Black Ice
An Apostle Islands postcard
It was a sound I had never heard before on the big lake, and at least for a moment a sound I wasn’t sure I ever wanted to.
May 14th, 5:01am. The maiden voyage of the Little Dipper for the 2026 season. It was a few days later than I usually splash but the boat needed some work before being launched and still was not completely ready. Still, this would be the first run. First runs are always a little nerve-wracking anyway. You need to relearn the muscle memory of running a boat. Things that by mid-season you will be doing smoothly and efficiently are a bit herky-jerky. Knots take longer to untangle. You are tentative and relearning the dance.
On top of that, there was this disconcerting sound of the wind whistling in the hole where the port window used to be, now empty as a missing tooth until I can pick up the replacement I ordered after a crack developed late last season.
So, as beautiful as it was, I was a bit on edge, one reason I like to do first runs alone, and finely tuned to every sight and sound of the morning and the boat.
And then this: a sound like a dump truck dropping marbles.
I was cruising smoothly along the western edge of an island where the water in the bay was as still as dreamless sleep. It was cold (barely 32 degrees) and dark on the light lee side of the island with sunrise still a few minutes away. Suddenly, a sound like the world was cracking around me, horrifying, grating, unimaginably loud in the dark. I throttled down.
It stopped.
I throttled up. It started.
My first thought was mechanical. What catastrophic engine failure could produce a sound straight from the depth of a boater’s hell?

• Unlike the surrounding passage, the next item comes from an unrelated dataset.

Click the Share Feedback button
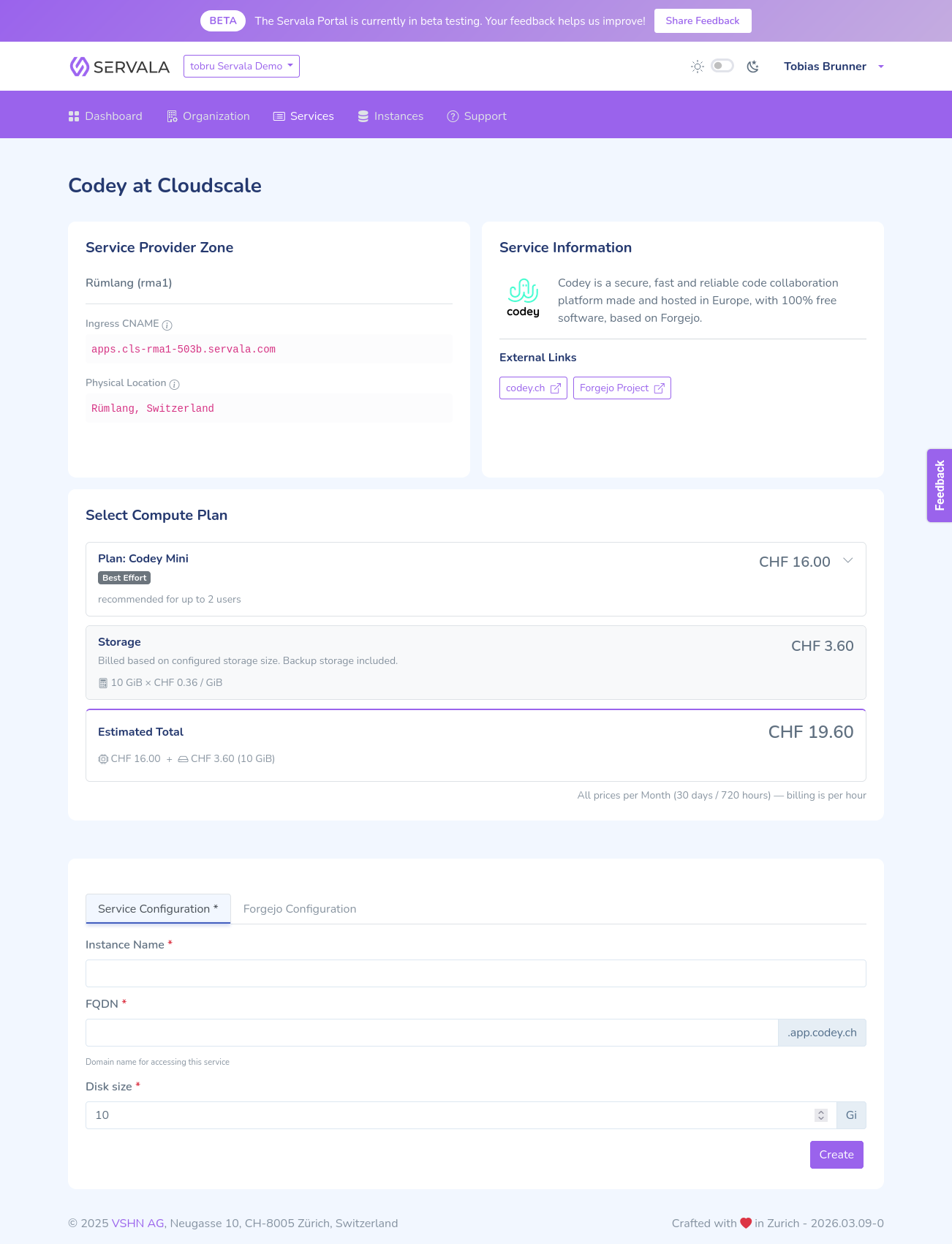The height and width of the screenshot is (1244, 952). (703, 20)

As I sat running through a mental checklist of disasters, I saw out of the corner of my eye, a sparkle in the growing light. Ice. The pack ice of winter was long gone but the night had been so cold, so still that an ultra-thin layer of new morning ice crusted the bay, so thin and so dark that it was nearly invisible on the water but each time the boat moved, the hull made a sound like boots on broken glass.

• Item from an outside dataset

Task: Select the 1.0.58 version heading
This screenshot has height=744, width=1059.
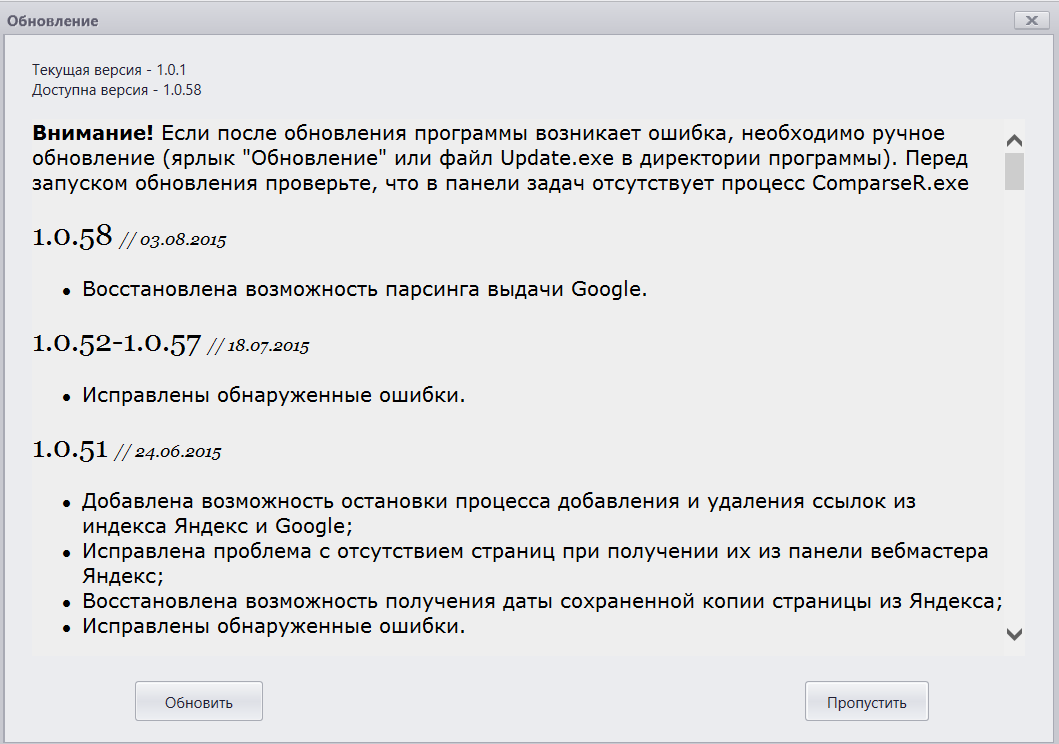Action: (72, 236)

The sun came up. The black ice caught the first rays and began to sparkle on the water. What had at first seemed like an impending disaster suddenly tranformed into a moment of magic. I was afloat in a bay of diamonds. With the engine off, I could hear each small ripple chattering like wind chimes in the black ice.

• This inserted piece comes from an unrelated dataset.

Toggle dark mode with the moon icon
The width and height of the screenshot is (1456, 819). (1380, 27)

I sat mesmerized by it, reminded how often what seems like disaster can turn out to be miraculous. Then, slowly, almost musically in the Little Dipper its hull singing the high notes through the layer of winter’s last song, I moved out of the bay and into the silky, silent waters of the coming summer.
— Jeff Rennicke (all photography by the author unless otherwise noted).



À particlularly Lovely essay…winters last song touched my soul.
And perhaps touched these times.
What an adventure!! Once again I feel like I was right by your side. My heart was thumping a bit... Not many people could ever write about this unique on the water experience. Grateful for your share. I was thinking back to our years on the water.. Yes, we have sailed in mid May, early morning but, NEVER in 32 degrees. The benefit of living in lower Michigan. Now, we wait for " the silky silent waters of the coming summer." Love that line.